- [TEXTE À LIRE]:
● ● ● ● ●

La politique en Afrique, et particulièrement au Sénégal, doit opérer un changement de paradigme profond. Trop souvent, l’action politique se résume à une posture d’opposition systématique : critiquer le régime en place, capter la frustration populaire, entretenir une rhétorique de rupture sans jamais proposer une véritable alternative. Cette approche, hélas dominante, a conduit à des alternances politiques sans changement structurel — des changements de visages sans changement de vision.
Les démocraties africaines sont ainsi prises dans une spirale de stagnation : à défaut d’une classe politique préparée, porteuse de projets structurants, l’alternance devient un simple recyclage d’ambitions personnelles. Or, comme l’a souligné Joseph Ki-Zerbo, « on ne développe pas, on se développe » : cela suppose une volonté, une capacité, mais aussi une méthode.
S’opposer ne suffit plus : il faut se préparer à gouverner. Cette maxime devrait être la boussole de toute formation ou personnalité politique aspirant à diriger un pays africain. L’accès au pouvoir ne devrait pas être l’aboutissement d’un rejet, mais l’aboutissement d’un projet. La conquête du pouvoir ne doit plus être un objectif en soi, mais un moyen au service d’une transformation profonde des sociétés africaines.

● ● ● ● ●

- [DONNÉES ENREGISTRÉES]:

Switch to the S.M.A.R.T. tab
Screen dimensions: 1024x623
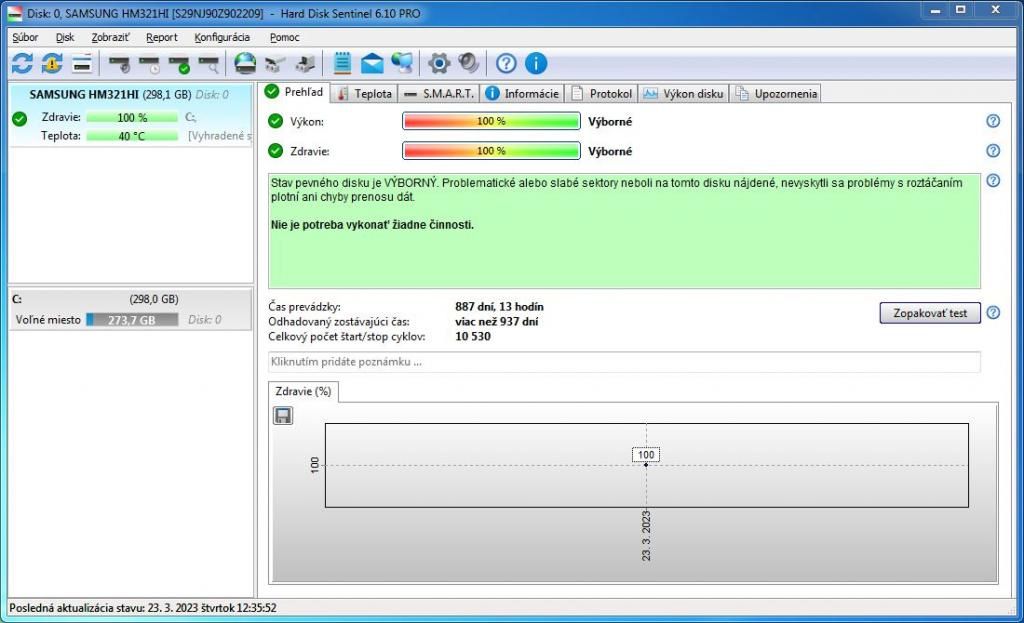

● ● ● ● ●

- [CONSIGNE]: Rédigez la suite du texte sur la politique en Afrique, en commençant juste après sa dernière phrase. Ces données ne servent à rien ici.

- [RÉPONSE]:
Dans cette perspective, les périodes hors pouvoir doivent être mises à profit comme un temps de travail intensif. Il s’agit pour les partis et les leaders politiques de :
Clarifier leur vision du développement, sur la base d’un diagnostic lucide des défis nationaux et mondiaux ;
Élaborer des programmes détaillés, déclinés en plans d’actions sectoriels, adossés à des calendriers et des budgets crédibles ;
Préparer leur diplomatie, en s’initiant aux enjeux géopolitiques, aux dynamiques régionales et aux mécanismes de la gouvernance économique mondiale ;
Tisser des réseaux, s’ouvrir aux diasporas, dialoguer avec les institutions internationales, s’approprier les codes des marchés financiers ;
Maîtriser les rouages de l’administration nationale, en étudiant ses forces, ses inerties et ses procédures, pour mieux la réformer de l’intérieur ;
Suivre attentivement les politiques publiques en cours, non pour les démolir dans un réflexe d’opposition pavlovienne, mais pour les comprendre, les critiquer de façon constructive et proposer des améliorations.
Gouverner, ce n’est pas seulement incarner une autorité. C’est produire des normes : lois, décrets, arrêtés, circulaires. Il faut donc anticiper cette phase normative, rédiger des projets de textes, consulter des experts, tester des hypothèses. Comme l’écrit Max Weber dans Le Savant et le Politique, « la politique est un lent et patient percement de planches dures ». Elle exige rigueur, endurance, stratégie.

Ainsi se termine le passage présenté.